Whilst great to see – it really is sickening to see the TV presenter continuing to try and push the fear agenda throughout and not being the slightest bit interested in what he was saying

94739 ▶▶▶ mhcp, replying to Mark II, 5, #1459 of 1476 🔗

Yeah. When the presenter was saying words to the effect of “I’ve been out in the streets and seen bodies” and the doc responds “The streets, eh? Have you signed any death certificates?”

94894 ▶▶ DavidC, replying to philh, #1460 of 1476 🔗

Many thanks for that, absolutely brilliant! And, once more, people who know nothing about a subject not believing, in this case, a DOCTOR working at the front end of it all! I loved the bit where he spoke about the prevelance of Heliobacter pylori (that would CERTAINLY go over their heads!). Priceless!


94724 smileymiley, replying to smileymiley, 12, #1461 of 1476 🔗

My wife has just started reading a new book, it’s opening sentence is,

““The truth is still the truth, even if no one believes it. A lie is still a lie, even if everyone believes it.” -Author Unknown” (from “Anatomy of a Crime” by Sibel Hodge)

How true!

94744 ▶▶ annie, replying to smileymiley, 3, #1462 of 1476 🔗

Indeed. Hold to that.
Sanity us not statistical.

94730 MiriamW-sometimes-AlanG, replying to MiriamW-sometimes-AlanG, 7, #1463 of 1476 🔗

Something has nagged at me since I read Toby’s post yesterday and then I realised what it was: Richard bloody Madeley and Judy Bloody Finnigan bleating about quarantine from their nice pad in lovely France. They can comfortably sit out quarantine there as long as they want and probably have ‘people’ to do their shopping in masks for them.

People like our kids, trying to have a precious 2 weeks camping holiday there after being key workers and enduring 5 months of lockdown will not have that luxury, (Sorry if this sounds a little bitter!) MW

94763 ▶▶ Cheezilla, replying to MiriamW-sometimes-AlanG, 1, #1464 of 1476 🔗

After working 12 hours per day on reduced salary for the last 5 months, doing his own job plus covering for those on furlough paid holiday, my son has just lost his holiday mountain biking in the Alps, booked last year.

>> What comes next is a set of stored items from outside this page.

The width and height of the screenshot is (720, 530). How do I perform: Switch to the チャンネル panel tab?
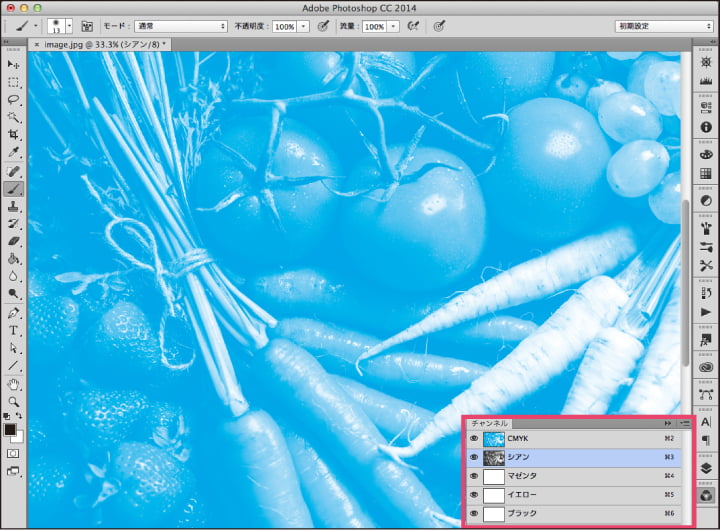click(x=490, y=423)
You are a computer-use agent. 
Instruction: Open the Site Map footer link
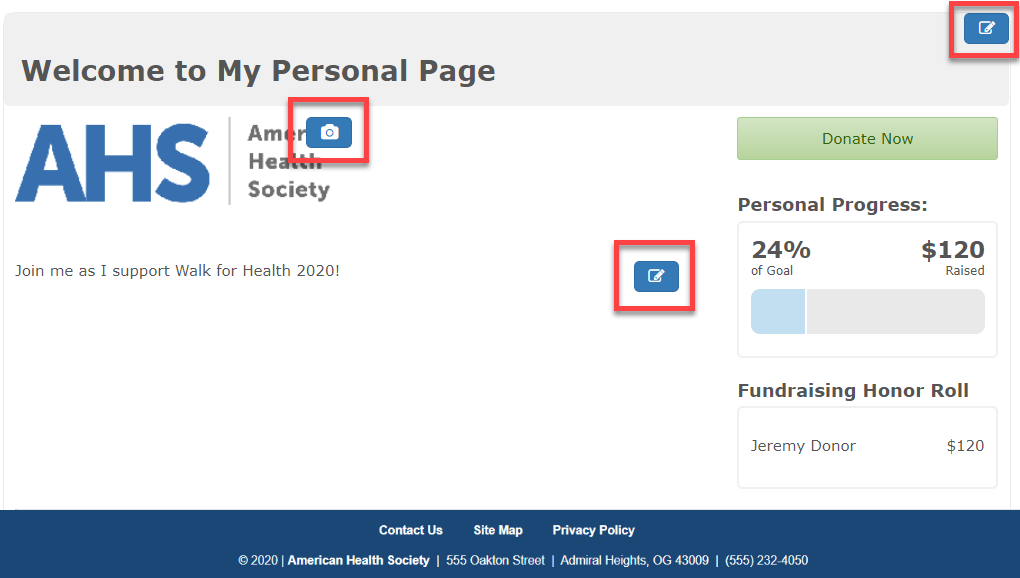498,530
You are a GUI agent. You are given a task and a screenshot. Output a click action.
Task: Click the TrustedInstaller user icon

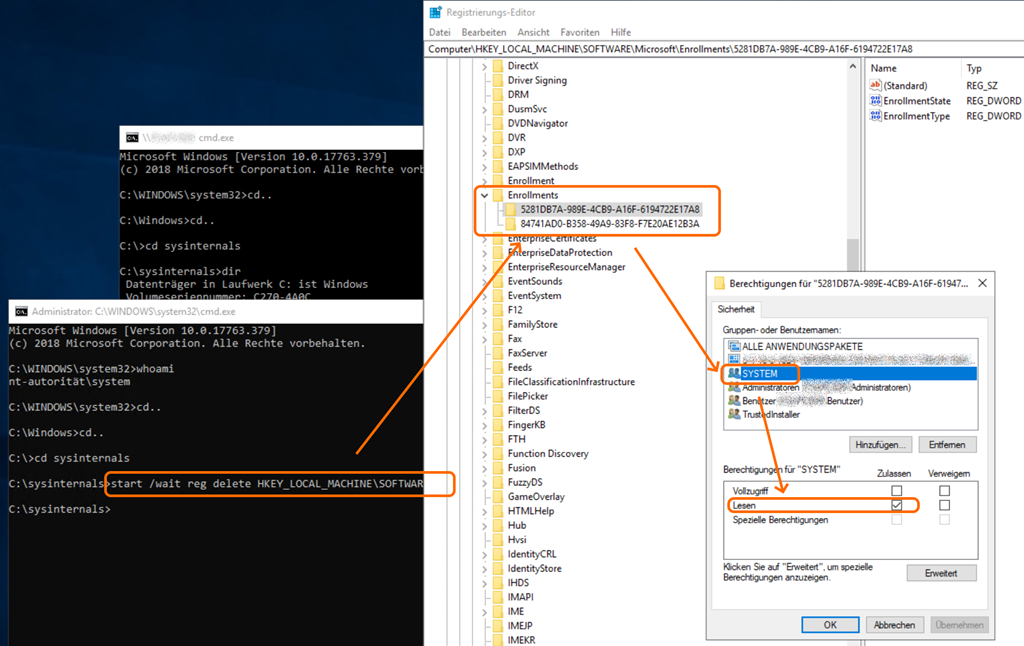[734, 414]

You’re right to feel bitter. I thought the Richard and Judy article was vomit-inducingly smug.

94745 DressageRider, replying to DressageRider, 1, #1465 of 1476 🔗

I just found this. Very, Very interesting, and the source looks legit, although I must admit I have not followed through to investigate exactly who they are. Please read as it includes new information from recent sewage testing, not just the Spanish findings that most of us know about:


94762 ▶▶ wendy, replying to DressageRider, #1466 of 1476 🔗

That is interesting. It makes any lockdown look more likely to have been the causes of deaths than the virus!!